*TASK BRIEF*. What you return must be an exact copy of the lines in the listing below between the line holding "You are a GUI" and the line holding "Select Инвестиционные налоговые", inclusive, and nothing more.

*EXTRACTED INFORMATION*.
|---|
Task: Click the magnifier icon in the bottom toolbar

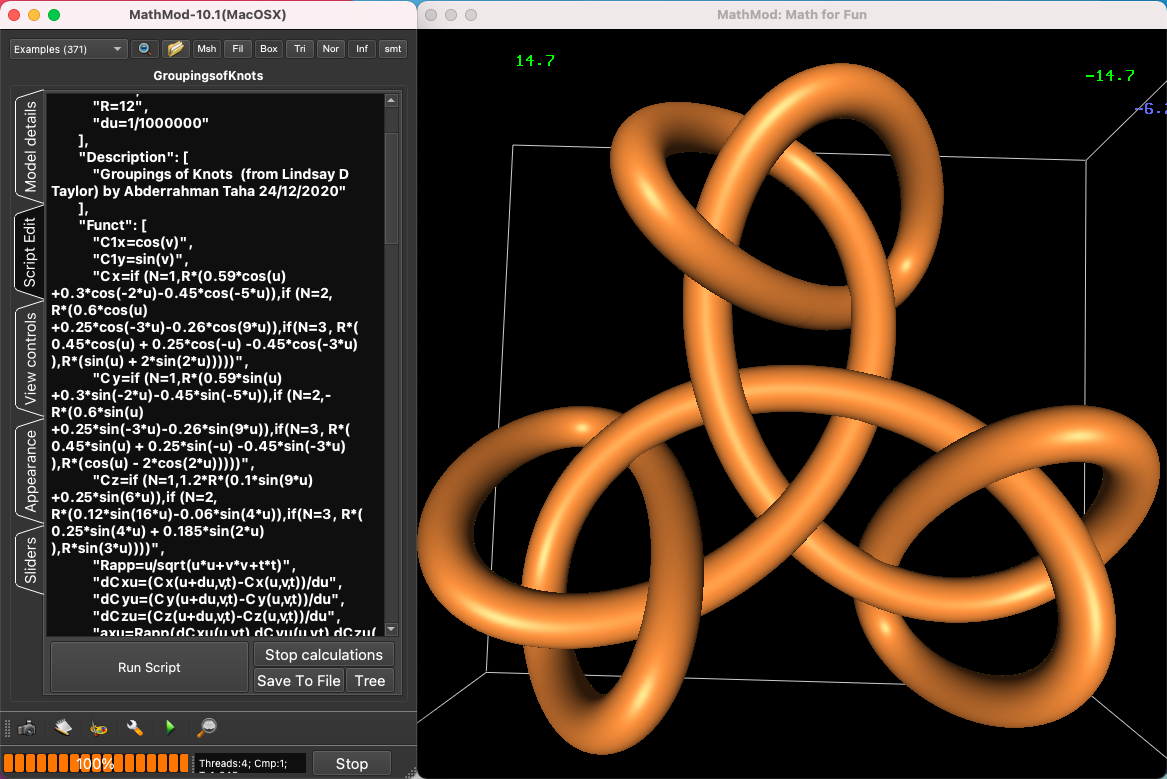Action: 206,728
|---|
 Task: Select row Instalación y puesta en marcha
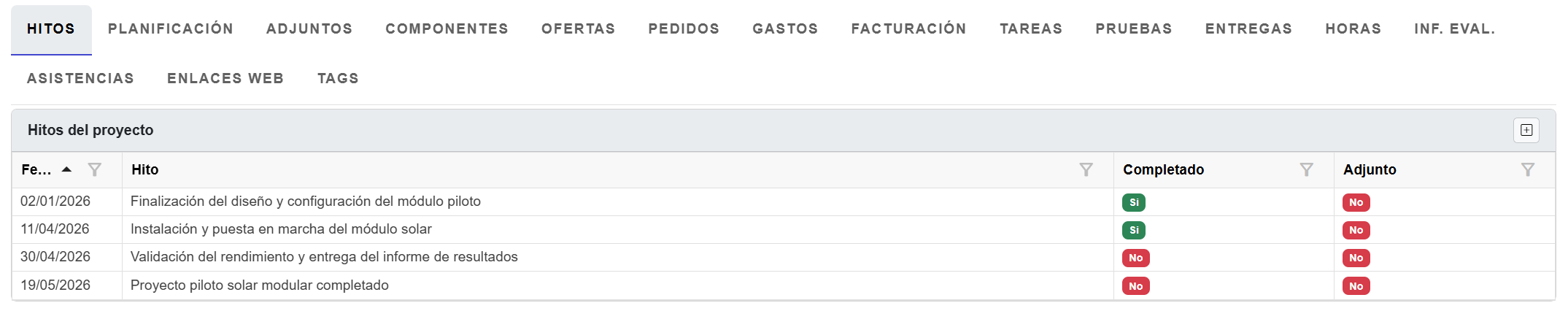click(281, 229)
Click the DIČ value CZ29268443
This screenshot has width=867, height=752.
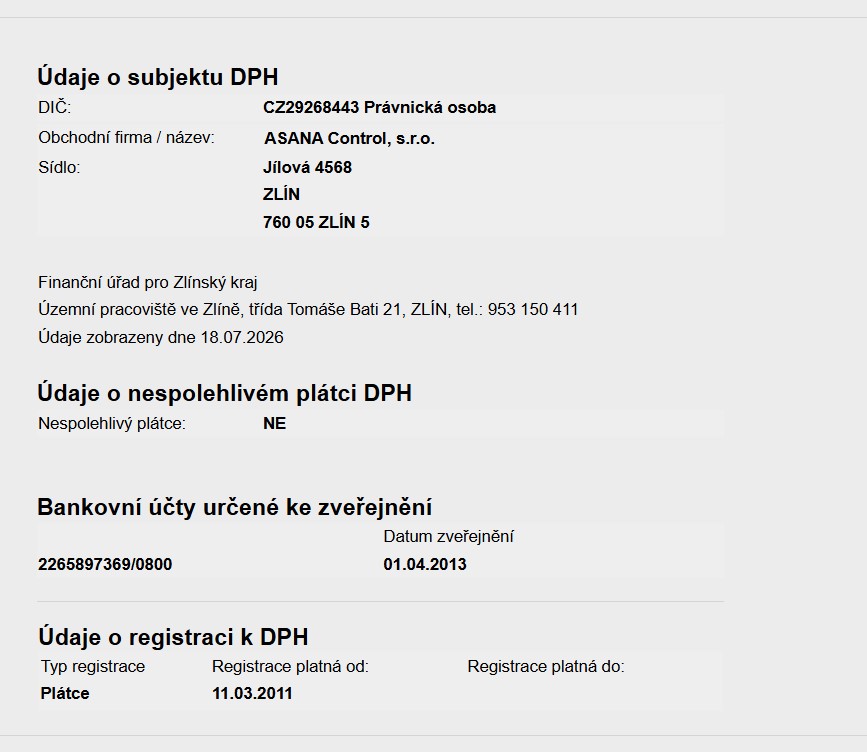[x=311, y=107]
|---|
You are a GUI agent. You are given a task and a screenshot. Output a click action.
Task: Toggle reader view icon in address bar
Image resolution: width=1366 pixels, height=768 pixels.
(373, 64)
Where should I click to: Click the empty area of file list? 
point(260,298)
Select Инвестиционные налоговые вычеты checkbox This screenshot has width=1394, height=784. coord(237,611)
|---|
*WRITTEN RESPONSE*.
You are a GUI agent. You are given a task and a screenshot. Output a click action.
Task: Toggle reader view icon in address bar
Image resolution: width=1366 pixels, height=768 pixels.
(373, 64)
Where should I click to: Click the empty area of file list? 
point(260,298)
Select Инвестиционные налоговые вычеты checkbox This screenshot has width=1394, height=784. coord(237,611)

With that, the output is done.